Creating opportunities for such investigations requires thoughtful design and alignment with educational standards. In designing high-quality instructional materials and even entire curricula that support phenomena-based learning, several key areas demand attention:
- Rich, real-world phenomena: Across grades K-8, effective curricula feature carefully chosen phenomena — such as the passing of the seasons, light reflecting in a mirror or the erosion of mountains — that are relevant, observable and meaningful to students. They’re complex enough to require students to engage deeply with the dimensions of science but accessible enough to be explored through student-led inquiry and investigation.
- High-quality multimedia resources: Videos, interactive simulations and virtual labs bring phenomena to life that students might not otherwise have access to, providing dynamic, visual experiences that enhance understanding.
- Engaging and clear learning materials: Learning materials should be engaging and aligned to 3D science standards. They should guide students through the inquiry process, provide opportunities for reflection and discussion, and scaffold learning to include all students in investigations.
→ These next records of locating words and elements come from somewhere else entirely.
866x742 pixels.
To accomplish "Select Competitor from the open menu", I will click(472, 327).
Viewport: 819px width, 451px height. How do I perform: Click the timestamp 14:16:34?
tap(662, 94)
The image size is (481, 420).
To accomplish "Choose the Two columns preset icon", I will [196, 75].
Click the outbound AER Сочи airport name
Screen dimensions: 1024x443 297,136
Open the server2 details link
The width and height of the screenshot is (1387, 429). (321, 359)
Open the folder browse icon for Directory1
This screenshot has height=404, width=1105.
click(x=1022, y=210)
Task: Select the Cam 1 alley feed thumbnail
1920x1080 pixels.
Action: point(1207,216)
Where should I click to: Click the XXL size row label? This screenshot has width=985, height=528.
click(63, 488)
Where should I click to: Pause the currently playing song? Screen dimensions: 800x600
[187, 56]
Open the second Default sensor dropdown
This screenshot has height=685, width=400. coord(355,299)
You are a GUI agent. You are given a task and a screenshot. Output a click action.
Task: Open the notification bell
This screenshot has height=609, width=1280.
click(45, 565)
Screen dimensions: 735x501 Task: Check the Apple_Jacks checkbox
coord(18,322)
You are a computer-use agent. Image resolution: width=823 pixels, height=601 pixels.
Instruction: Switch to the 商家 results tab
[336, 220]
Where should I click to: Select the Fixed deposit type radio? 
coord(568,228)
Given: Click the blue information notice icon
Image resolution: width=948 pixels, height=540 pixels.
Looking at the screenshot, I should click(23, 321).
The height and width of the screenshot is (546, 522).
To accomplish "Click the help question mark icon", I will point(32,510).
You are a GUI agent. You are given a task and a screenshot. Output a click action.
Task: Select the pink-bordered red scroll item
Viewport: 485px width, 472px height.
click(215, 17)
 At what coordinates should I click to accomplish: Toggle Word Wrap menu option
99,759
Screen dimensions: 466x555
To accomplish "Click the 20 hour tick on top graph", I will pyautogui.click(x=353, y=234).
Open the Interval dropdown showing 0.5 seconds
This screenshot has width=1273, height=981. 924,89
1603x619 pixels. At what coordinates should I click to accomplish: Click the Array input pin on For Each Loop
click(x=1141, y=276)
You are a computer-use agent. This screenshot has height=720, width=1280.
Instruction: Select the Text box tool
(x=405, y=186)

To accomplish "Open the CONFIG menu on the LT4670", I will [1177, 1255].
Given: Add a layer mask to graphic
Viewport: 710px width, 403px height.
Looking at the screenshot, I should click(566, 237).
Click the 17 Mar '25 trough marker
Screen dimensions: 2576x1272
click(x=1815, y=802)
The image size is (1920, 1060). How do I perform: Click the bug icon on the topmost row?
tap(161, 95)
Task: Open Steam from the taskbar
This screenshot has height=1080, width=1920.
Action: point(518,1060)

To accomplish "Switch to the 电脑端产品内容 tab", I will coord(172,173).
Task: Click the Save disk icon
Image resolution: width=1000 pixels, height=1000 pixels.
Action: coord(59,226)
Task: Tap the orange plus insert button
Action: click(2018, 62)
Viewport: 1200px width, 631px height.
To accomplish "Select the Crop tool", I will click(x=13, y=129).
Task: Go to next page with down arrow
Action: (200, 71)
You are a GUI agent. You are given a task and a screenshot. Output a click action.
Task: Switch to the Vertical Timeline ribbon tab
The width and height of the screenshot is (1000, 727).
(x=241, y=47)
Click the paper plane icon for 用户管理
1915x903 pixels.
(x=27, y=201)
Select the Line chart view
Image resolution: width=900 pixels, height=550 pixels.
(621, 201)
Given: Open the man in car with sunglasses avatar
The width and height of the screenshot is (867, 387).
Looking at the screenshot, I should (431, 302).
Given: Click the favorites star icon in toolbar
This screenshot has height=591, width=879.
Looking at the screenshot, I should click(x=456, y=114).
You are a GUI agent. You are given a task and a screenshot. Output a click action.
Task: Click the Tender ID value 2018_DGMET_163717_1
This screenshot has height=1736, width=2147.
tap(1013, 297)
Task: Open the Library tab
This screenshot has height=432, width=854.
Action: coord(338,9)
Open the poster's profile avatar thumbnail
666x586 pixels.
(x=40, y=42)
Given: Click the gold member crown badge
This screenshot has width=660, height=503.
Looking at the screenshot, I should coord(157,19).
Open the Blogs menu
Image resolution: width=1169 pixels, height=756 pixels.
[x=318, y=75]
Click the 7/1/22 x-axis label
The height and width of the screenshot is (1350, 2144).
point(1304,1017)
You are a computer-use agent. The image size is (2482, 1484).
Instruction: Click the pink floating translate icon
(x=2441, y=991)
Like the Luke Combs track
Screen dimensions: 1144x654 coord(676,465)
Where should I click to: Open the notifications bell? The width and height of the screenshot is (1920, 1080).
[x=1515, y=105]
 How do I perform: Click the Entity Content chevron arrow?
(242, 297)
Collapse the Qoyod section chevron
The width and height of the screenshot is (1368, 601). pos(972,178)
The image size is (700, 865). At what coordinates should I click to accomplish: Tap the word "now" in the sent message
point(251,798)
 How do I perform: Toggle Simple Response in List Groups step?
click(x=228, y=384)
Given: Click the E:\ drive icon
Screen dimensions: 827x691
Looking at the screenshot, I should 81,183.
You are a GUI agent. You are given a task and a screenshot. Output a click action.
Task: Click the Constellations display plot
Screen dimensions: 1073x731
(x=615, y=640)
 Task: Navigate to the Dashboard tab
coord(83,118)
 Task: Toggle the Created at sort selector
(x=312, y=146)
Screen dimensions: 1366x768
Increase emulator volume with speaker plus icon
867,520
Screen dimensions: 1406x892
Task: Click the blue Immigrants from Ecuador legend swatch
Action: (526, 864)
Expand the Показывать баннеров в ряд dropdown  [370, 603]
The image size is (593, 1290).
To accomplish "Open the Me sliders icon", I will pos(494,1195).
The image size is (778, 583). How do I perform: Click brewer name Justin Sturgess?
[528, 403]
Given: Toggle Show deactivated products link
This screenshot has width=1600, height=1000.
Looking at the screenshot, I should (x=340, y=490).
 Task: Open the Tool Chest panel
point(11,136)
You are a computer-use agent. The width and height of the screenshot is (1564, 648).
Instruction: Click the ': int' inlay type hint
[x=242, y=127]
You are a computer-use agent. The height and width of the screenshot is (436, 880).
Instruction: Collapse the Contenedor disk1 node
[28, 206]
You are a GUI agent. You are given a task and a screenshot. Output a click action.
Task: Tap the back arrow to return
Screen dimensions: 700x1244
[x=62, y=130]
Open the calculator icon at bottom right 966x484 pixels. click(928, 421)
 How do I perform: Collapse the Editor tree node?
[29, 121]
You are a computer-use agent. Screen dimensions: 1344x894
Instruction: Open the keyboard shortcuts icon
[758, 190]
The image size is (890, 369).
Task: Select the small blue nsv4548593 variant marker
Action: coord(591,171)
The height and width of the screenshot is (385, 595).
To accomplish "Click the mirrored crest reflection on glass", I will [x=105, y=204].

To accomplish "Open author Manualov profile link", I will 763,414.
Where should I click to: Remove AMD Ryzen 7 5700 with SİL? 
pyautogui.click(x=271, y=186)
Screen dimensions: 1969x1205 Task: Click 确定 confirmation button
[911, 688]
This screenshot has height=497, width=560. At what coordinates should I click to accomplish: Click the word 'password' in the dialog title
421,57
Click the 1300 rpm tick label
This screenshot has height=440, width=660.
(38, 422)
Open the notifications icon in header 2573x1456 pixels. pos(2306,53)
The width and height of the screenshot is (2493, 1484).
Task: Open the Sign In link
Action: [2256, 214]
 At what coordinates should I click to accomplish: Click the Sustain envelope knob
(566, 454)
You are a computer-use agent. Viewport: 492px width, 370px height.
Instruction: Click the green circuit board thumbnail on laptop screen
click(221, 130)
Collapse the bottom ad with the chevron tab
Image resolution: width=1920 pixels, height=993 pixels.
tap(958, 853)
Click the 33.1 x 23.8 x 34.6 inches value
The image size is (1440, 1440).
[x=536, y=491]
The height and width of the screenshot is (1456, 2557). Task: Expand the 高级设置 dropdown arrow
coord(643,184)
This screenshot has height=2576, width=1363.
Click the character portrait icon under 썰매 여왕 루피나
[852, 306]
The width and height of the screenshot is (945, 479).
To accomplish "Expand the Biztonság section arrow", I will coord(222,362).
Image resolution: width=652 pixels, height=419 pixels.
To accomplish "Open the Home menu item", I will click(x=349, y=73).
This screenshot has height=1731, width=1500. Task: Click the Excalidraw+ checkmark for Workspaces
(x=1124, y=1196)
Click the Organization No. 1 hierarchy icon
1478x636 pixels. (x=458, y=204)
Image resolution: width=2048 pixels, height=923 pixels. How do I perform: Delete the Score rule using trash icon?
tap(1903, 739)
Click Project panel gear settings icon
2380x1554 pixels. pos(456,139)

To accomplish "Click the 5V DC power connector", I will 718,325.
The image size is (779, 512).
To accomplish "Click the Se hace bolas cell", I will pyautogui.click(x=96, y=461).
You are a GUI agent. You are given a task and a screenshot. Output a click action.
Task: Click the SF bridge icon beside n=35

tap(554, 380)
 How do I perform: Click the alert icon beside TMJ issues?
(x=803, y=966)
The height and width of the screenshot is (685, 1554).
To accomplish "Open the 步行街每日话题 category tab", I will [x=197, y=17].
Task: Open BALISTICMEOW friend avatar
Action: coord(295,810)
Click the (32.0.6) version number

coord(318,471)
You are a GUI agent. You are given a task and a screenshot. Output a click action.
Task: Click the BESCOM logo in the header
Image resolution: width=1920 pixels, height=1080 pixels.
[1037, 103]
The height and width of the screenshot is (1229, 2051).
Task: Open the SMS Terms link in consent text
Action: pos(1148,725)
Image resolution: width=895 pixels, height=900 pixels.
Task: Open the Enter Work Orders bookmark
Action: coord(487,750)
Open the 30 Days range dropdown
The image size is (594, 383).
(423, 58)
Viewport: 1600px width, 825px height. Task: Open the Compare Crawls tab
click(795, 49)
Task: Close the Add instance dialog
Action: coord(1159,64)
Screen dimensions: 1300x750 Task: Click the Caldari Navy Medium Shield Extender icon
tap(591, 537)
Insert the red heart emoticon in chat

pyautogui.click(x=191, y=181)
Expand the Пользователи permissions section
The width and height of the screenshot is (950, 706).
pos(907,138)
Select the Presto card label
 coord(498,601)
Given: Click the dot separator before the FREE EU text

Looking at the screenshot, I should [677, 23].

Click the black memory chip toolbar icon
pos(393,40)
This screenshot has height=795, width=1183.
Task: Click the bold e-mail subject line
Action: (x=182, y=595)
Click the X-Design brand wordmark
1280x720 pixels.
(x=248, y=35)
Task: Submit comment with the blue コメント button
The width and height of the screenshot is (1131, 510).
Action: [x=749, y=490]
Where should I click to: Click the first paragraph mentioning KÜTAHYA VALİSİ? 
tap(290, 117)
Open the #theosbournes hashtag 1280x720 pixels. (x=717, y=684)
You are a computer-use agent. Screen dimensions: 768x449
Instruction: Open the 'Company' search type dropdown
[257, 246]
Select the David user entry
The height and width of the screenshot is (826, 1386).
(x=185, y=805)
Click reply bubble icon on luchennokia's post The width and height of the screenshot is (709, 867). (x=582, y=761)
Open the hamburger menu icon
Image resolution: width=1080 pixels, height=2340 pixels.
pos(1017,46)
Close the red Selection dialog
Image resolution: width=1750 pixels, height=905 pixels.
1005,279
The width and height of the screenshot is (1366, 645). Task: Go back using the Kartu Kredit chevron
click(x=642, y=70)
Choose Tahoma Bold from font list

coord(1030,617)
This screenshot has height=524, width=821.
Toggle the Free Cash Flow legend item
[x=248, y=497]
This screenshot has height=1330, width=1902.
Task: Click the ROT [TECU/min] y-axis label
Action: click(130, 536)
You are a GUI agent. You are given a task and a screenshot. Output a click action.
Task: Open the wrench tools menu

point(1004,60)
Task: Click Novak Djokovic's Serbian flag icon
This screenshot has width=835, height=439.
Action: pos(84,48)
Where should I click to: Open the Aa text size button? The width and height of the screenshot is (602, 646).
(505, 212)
- An innovative assessment system: Assessment systems should help teachers evaluate student understanding of the three dimensions of the NGSS. These systems include a range of assessment strategies, from pre-exploration activities that gauge prior knowledge to formative and summative tasks, plus built-in data-reporting tools to help track student progress throughout their learning journeys.
Combining phenomena-based learning with 3D science standards helps students see science as a way to make sense of the world around them. They become more motivated to learn and more capable of thinking critically about the challenges they will face in the future. As students engage with real-world phenomena, they not only learn about science but also begin to think and act like scientists, developing a lifelong sense of wonder and inquiry that will help them deal with all kinds of challenges they will face throughout their lives, in education and beyond.